We document what we provide, not everything that is from a decompiled game.

Not saying it needs to include everything, but at least the objects mentioning in the various hooks a basic list of their parameters and routines, which are pretty self explanatory in most cases. The main issue I have is not knowing what the hooks normally would do aka what code would be within them if I were to 1to1 replicate Rust behavior, but just having the objects described would probably already help massively.

I mean how exactly is this meant to work, where am I meant to get information on what Rust does when and where in it's code that is overwritten by the code in the hooks, where do I get the "vanilla" version of the hooks code from?

Hooks are not there to replace the behavior from the game, they are there to modify and potentially stop. If you want to see what the code looks like where a hook is located, that can be found in the patched DLLs for the game that Oxide provides in each download. There's still a lot of code that Oxide doesn't touch that you can see as well in those DLLs to understand how things work with the game, for which would be a massive undertaking to try to document and a constant job to keep it updated.

So that leaves then digging through the github and yet links to the specific files each hook is contained in or even just cloning the relevant source parts to the wiki isn't possible? Think it would be possible to extract the relevant data and reload it each git push, just requires some scripts and a bit of fiddling.

Tampa

So that leaves then digging through the github and yet links to the specific files each hook is contained in or even just cloning the relevant source parts to the wiki isn't possible? Think it would be possible to extract the relevant data and reload it each git push, just requires some scripts and a bit of fiddling.

Generated docs are possible, and is something we've considered, but that isn't going to do another beyond what you can already do by opening a DLL yourself. The code wouldn't be documented, it'd just be a different format.

Could always add whatever useful information there is based on the function name though. Take dll, break open, dump code, regex the functions, insert comments, put on wiki. A day or two of some scripting and a bit of trying to figure out how to dump DLLs in the first place, but within the realm of possibilities. I'll give it a look if I find some time and don't forget about it. :)
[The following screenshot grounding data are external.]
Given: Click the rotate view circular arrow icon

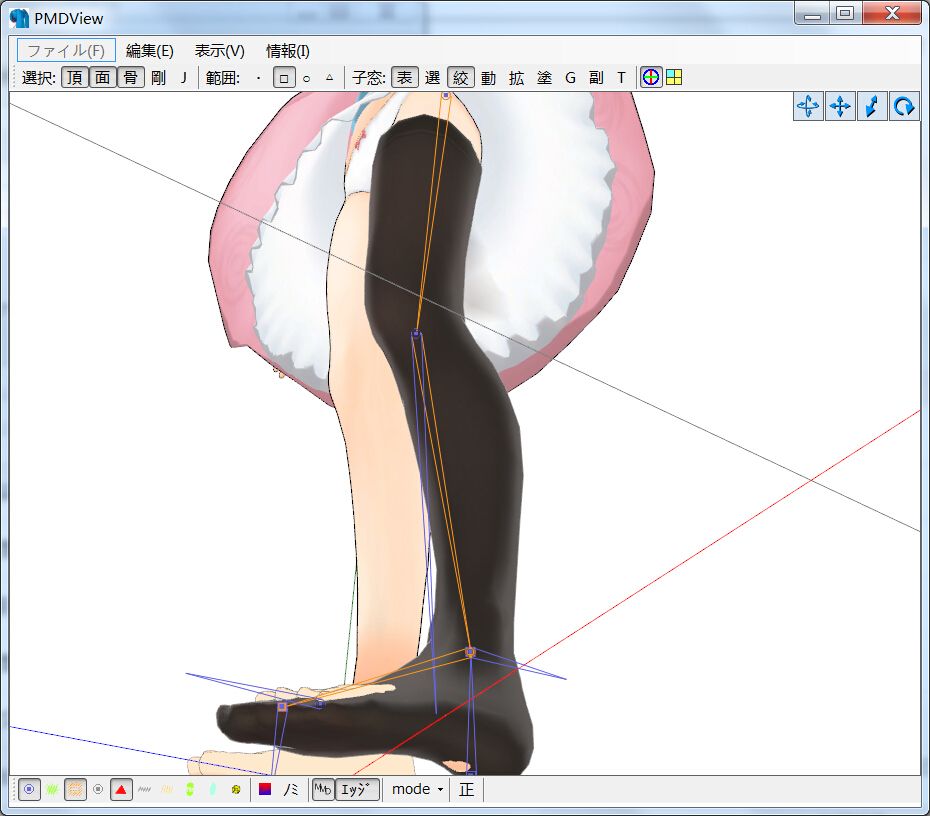Looking at the screenshot, I should (x=905, y=106).
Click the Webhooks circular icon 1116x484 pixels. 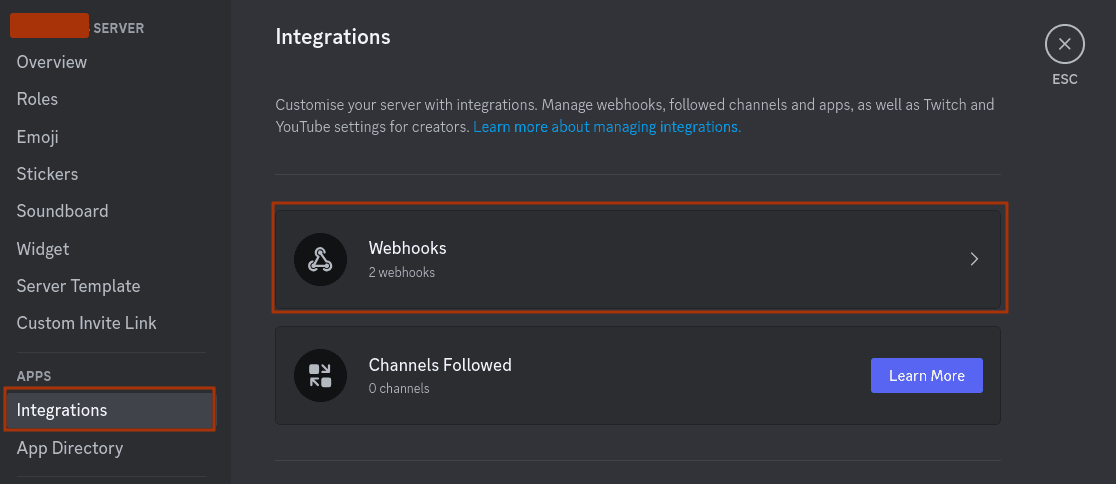pos(320,259)
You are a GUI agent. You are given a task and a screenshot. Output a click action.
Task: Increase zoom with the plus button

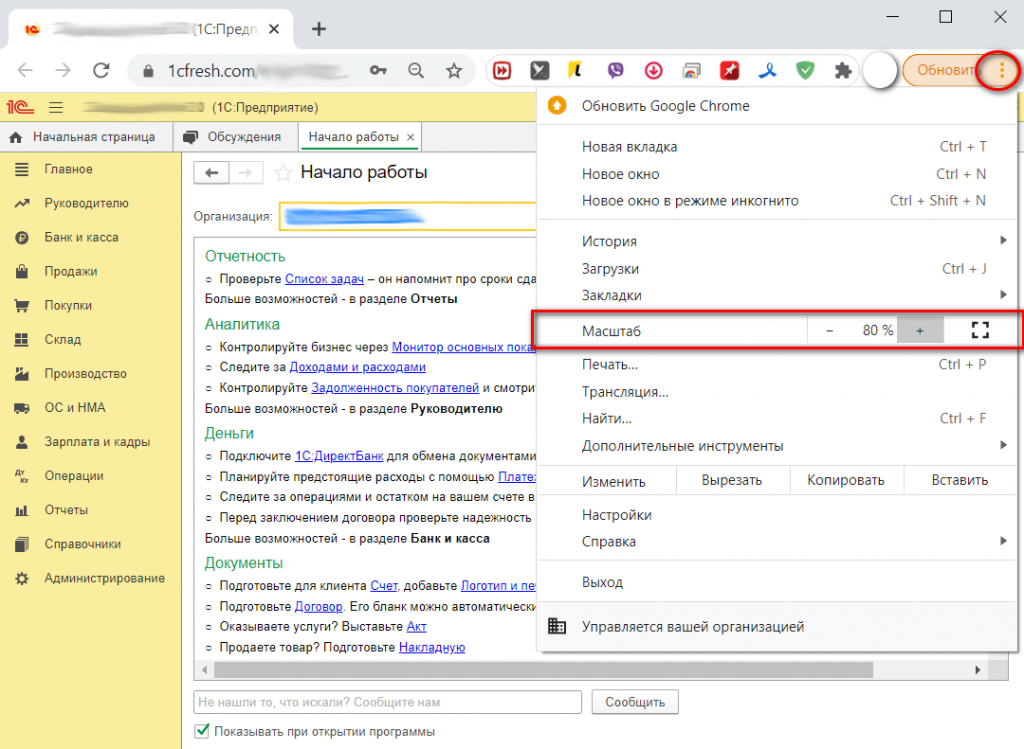click(x=920, y=330)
A user-generated wiki sounds like a bangin idea if you can find someone willing to populate it or create it's generator, much better organisation of  crowdsourced info than searching the forum, we can't lean on the umod devs for that though, they've got other work more pressing. The same problem again is that Oxide is going to be replaced and they're already documenting uMod in a very satisfactory manner, we've just got to wait for it to come.

We had git hosted docs (and even a wiki) that were available for users to contribute directly to before, but there was very little contribution toward them. I don't foresee that improving with trying to take on an even larger task like documenting an entire game.

Again though, documenting what we provide isn't the same as documenting a decompiled game.

As mentioned previously though, generated docs may be likely, but beyond that is slim given the scope and amount of changes that occur for actively developed games.

im suprised someone hasn't just created a plugin for notepad++ so it intergrates the entire oxide and umod dictionary into something with a native autocomplete function that tries to predict what function/hook your trying to type and gives you a list of the possible inputs.